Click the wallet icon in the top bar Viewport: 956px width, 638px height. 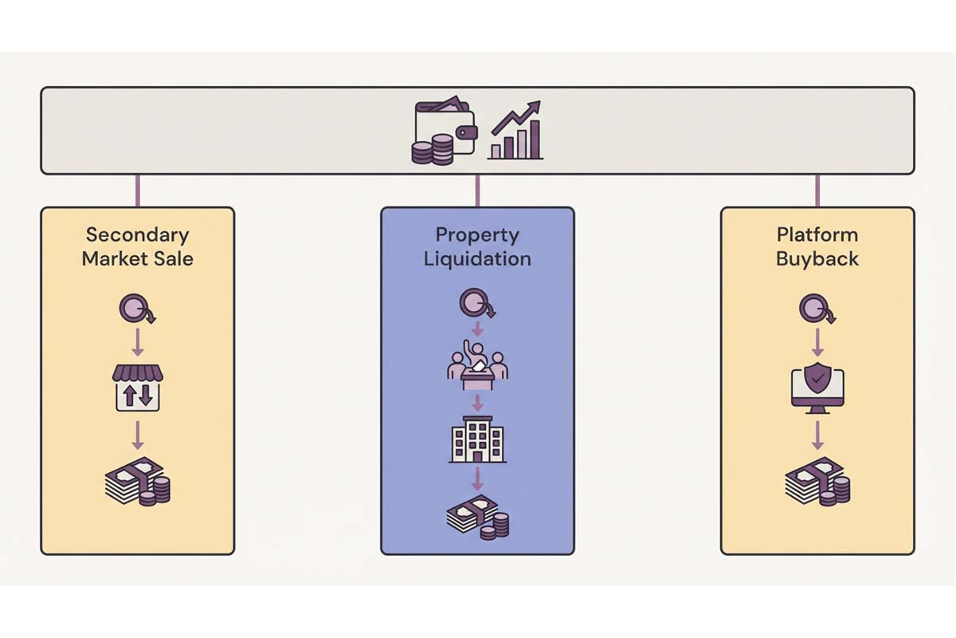point(445,131)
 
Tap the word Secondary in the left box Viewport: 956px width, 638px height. point(138,235)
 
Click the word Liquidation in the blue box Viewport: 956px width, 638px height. point(477,258)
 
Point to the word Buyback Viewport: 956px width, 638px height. point(817,258)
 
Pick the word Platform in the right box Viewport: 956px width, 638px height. point(817,235)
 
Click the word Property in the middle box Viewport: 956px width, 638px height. point(477,235)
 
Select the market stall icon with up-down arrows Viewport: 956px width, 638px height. point(138,388)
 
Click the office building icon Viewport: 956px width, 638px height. point(477,439)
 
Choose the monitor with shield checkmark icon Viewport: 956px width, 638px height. point(817,388)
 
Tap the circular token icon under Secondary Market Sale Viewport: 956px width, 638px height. point(135,308)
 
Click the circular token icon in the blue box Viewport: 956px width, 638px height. point(475,303)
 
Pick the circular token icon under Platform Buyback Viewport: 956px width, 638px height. point(814,308)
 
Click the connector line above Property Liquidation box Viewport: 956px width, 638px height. point(477,191)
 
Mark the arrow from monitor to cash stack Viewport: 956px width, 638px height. point(817,435)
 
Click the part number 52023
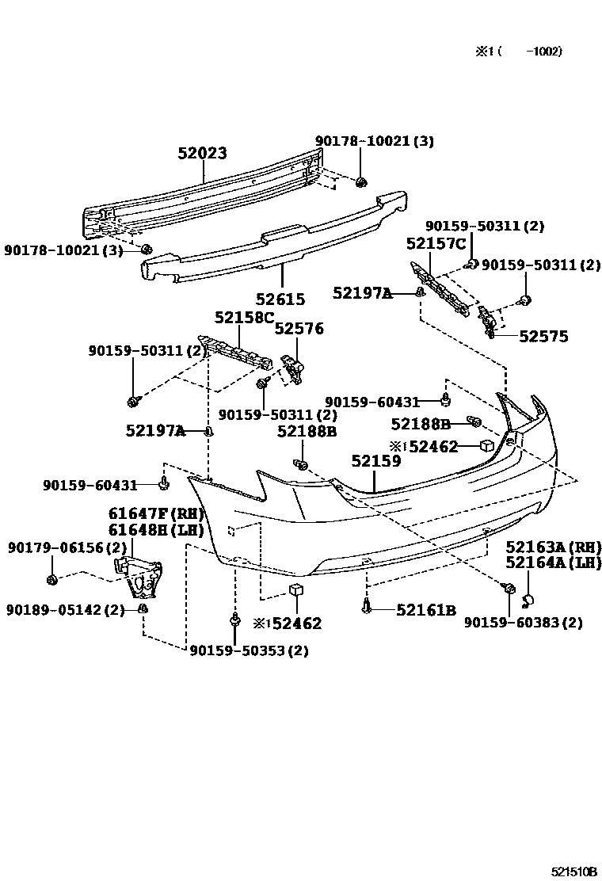point(202,154)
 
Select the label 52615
point(280,299)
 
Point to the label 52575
point(543,337)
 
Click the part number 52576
point(299,329)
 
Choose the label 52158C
point(243,318)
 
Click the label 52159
point(376,461)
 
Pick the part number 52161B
point(425,610)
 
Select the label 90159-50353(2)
point(249,651)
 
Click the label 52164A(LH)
point(554,563)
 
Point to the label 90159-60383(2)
point(523,623)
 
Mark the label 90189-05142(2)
point(66,610)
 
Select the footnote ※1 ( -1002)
point(518,51)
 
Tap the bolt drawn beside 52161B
point(365,607)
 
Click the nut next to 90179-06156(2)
point(51,581)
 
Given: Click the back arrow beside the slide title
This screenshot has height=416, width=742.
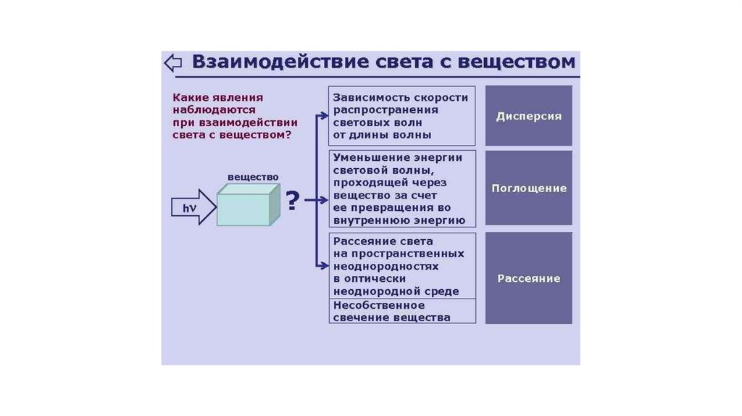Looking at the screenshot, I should click(172, 62).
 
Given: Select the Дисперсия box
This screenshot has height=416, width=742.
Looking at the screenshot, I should click(528, 116).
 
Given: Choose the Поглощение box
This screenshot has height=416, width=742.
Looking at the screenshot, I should click(528, 188).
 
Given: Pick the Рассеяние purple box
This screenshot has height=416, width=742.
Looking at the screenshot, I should click(528, 278).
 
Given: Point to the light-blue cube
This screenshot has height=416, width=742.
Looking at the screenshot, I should click(249, 206).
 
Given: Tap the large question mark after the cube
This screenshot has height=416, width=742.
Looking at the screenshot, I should click(293, 200).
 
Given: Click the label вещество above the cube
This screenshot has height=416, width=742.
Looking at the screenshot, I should click(253, 177).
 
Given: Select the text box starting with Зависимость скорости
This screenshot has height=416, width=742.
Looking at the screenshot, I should click(402, 116).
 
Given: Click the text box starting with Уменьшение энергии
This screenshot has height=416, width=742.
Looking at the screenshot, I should click(402, 188).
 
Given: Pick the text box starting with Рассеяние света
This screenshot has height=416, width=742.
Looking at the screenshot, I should click(402, 265).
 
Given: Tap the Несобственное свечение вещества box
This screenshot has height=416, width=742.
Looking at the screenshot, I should click(402, 311).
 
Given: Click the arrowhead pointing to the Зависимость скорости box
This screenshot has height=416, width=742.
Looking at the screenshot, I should click(325, 113).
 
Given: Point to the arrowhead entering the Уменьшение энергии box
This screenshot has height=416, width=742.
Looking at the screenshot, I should click(325, 199).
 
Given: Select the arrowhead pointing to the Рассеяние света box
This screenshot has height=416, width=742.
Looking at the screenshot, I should click(325, 265).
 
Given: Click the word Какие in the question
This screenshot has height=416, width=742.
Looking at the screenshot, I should click(188, 96).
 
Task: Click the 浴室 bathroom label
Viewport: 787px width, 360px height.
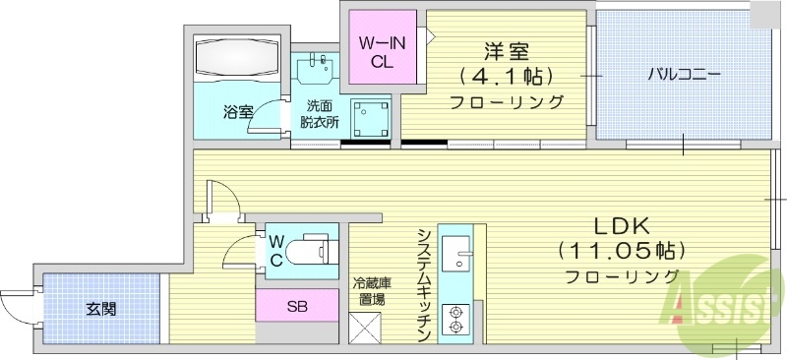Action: (x=238, y=110)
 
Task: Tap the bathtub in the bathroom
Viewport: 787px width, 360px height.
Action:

→ **Direction**: Please copy the material between the lines holding "Select the label 52615" and "point(51,581)", inclusive, swapping "label" for "tag" and leaving the rest untouched.

→ **Exercise answer**:
Select the tag 52615
point(280,299)
 
Point to the tag 52575
point(543,337)
 
Click the part number 52576
point(299,329)
 
Choose the tag 52158C
point(243,318)
 
Click the tag 52159
point(376,461)
 
Pick the part number 52161B
point(425,610)
 
Select the tag 90159-50353(2)
point(249,651)
 
Click the tag 52164A(LH)
point(554,563)
 
Point to the tag 90159-60383(2)
point(523,623)
 
Mark the tag 90189-05142(2)
point(66,610)
 
Select the footnote ※1 ( -1002)
point(518,51)
 
Tap the bolt drawn beside 52161B
point(365,607)
 
Click the nut next to 90179-06156(2)
point(51,581)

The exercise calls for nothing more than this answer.